(Entries provided):
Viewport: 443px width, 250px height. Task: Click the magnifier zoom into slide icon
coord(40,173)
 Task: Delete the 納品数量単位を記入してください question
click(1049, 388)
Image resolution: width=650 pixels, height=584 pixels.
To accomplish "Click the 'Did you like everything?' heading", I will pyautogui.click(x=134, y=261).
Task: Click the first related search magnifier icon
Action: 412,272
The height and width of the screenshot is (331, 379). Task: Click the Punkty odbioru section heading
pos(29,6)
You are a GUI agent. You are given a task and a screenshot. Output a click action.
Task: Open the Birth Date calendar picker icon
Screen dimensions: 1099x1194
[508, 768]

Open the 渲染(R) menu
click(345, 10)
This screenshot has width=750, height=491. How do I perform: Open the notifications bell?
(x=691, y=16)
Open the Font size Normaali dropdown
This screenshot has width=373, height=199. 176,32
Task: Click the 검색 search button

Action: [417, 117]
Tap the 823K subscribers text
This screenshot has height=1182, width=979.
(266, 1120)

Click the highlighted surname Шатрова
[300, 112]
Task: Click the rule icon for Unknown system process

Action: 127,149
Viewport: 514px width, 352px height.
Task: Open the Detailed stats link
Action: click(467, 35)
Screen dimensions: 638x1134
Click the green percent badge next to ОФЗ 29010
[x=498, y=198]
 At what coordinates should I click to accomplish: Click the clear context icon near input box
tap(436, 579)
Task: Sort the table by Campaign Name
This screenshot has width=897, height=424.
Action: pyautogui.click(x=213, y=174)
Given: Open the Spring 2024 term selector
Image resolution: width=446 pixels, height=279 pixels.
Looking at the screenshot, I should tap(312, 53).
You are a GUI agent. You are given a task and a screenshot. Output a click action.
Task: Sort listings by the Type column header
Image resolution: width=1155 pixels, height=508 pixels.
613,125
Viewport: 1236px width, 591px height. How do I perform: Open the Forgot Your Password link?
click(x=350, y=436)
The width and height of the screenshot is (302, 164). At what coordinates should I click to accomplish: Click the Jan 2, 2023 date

(Work instructions): For this task, please set down every entry exactly, with no line left out.

(Final answer):
Viewport: 443px width, 250px height. Task: Click the magnifier zoom into slide icon
coord(40,173)
 Task: Delete the 納品数量単位を記入してください question
click(1049, 388)
Image resolution: width=650 pixels, height=584 pixels.
To accomplish "Click the 'Did you like everything?' heading", I will pyautogui.click(x=134, y=261).
Task: Click the first related search magnifier icon
Action: 412,272
The height and width of the screenshot is (331, 379). Task: Click the Punkty odbioru section heading
pos(29,6)
You are a GUI agent. You are given a task and a screenshot. Output a click action.
Task: Open the Birth Date calendar picker icon
Screen dimensions: 1099x1194
[508, 768]

Open the 渲染(R) menu
click(345, 10)
This screenshot has width=750, height=491. How do I perform: Open the notifications bell?
(x=691, y=16)
Open the Font size Normaali dropdown
This screenshot has width=373, height=199. 176,32
Task: Click the 검색 search button

Action: [417, 117]
Tap the 823K subscribers text
This screenshot has height=1182, width=979.
(266, 1120)

Click the highlighted surname Шатрова
[300, 112]
Task: Click the rule icon for Unknown system process

Action: 127,149
Viewport: 514px width, 352px height.
Task: Open the Detailed stats link
Action: click(467, 35)
Screen dimensions: 638x1134
Click the green percent badge next to ОФЗ 29010
[x=498, y=198]
 At what coordinates should I click to accomplish: Click the clear context icon near input box
tap(436, 579)
Task: Sort the table by Campaign Name
This screenshot has width=897, height=424.
Action: pyautogui.click(x=213, y=174)
Given: Open the Spring 2024 term selector
Image resolution: width=446 pixels, height=279 pixels.
Looking at the screenshot, I should tap(312, 53).
You are a GUI agent. You are given a task and a screenshot. Output a click action.
Task: Sort listings by the Type column header
Image resolution: width=1155 pixels, height=508 pixels.
613,125
Viewport: 1236px width, 591px height. How do I perform: Open the Forgot Your Password link?
click(x=350, y=436)
The width and height of the screenshot is (302, 164). At what coordinates should I click to accomplish: Click the Jan 2, 2023 date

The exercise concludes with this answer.